■ Activity
Copy every line of the rows below that contains the word "λαϊκών".

■ Data for this exercise
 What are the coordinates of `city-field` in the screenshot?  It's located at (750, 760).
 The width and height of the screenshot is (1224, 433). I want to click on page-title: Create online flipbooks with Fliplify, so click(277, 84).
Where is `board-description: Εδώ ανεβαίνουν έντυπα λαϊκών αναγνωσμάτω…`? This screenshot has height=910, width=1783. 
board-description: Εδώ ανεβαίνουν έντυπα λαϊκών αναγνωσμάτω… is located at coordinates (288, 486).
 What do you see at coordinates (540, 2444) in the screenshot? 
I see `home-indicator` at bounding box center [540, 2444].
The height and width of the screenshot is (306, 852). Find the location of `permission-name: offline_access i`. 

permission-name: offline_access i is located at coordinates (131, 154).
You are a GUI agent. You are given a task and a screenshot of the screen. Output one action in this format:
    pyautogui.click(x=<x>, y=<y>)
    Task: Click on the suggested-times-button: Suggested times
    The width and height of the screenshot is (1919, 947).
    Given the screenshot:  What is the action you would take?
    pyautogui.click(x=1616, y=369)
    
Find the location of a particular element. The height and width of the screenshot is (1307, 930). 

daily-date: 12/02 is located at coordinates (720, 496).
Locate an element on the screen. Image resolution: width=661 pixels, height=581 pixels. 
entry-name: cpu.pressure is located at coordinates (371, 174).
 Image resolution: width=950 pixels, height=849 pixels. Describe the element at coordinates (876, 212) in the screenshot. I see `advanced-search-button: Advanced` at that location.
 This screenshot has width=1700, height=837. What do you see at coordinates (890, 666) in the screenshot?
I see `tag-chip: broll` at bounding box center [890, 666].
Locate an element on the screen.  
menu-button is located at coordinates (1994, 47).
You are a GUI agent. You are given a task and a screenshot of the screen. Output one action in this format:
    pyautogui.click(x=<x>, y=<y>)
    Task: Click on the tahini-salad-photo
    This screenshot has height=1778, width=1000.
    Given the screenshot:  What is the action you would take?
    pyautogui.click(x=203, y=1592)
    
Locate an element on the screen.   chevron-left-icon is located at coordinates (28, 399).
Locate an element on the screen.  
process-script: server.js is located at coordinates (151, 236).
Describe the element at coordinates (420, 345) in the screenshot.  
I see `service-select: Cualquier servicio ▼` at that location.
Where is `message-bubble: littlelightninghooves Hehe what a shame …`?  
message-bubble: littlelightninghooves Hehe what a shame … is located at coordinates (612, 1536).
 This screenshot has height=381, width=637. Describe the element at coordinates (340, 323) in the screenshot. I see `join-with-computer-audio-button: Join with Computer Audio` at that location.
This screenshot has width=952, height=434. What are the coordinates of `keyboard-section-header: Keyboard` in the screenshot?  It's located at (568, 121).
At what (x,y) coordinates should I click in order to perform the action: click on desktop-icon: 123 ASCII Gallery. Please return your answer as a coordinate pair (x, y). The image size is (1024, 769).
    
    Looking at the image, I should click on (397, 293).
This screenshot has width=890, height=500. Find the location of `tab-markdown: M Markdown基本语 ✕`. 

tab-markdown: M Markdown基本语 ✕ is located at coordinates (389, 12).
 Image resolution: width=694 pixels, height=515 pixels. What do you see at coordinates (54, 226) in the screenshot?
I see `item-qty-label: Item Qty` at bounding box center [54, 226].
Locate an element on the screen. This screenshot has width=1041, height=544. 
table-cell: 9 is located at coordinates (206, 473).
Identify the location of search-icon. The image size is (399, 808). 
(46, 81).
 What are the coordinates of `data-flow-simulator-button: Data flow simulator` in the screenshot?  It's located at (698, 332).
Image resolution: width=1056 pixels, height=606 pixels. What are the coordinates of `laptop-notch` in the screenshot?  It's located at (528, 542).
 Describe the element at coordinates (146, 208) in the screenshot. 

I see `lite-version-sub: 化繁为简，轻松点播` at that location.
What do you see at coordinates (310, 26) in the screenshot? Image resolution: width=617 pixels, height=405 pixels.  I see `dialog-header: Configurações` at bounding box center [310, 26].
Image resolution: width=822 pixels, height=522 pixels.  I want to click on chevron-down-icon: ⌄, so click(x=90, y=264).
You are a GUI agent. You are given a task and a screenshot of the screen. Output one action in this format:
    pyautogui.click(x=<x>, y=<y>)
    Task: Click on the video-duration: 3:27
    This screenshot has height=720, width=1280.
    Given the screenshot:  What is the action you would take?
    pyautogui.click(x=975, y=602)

■ Your solution
Where is `board-description: Εδώ ανεβαίνουν έντυπα λαϊκών αναγνωσμάτω…`? This screenshot has height=910, width=1783. 
board-description: Εδώ ανεβαίνουν έντυπα λαϊκών αναγνωσμάτω… is located at coordinates (288, 486).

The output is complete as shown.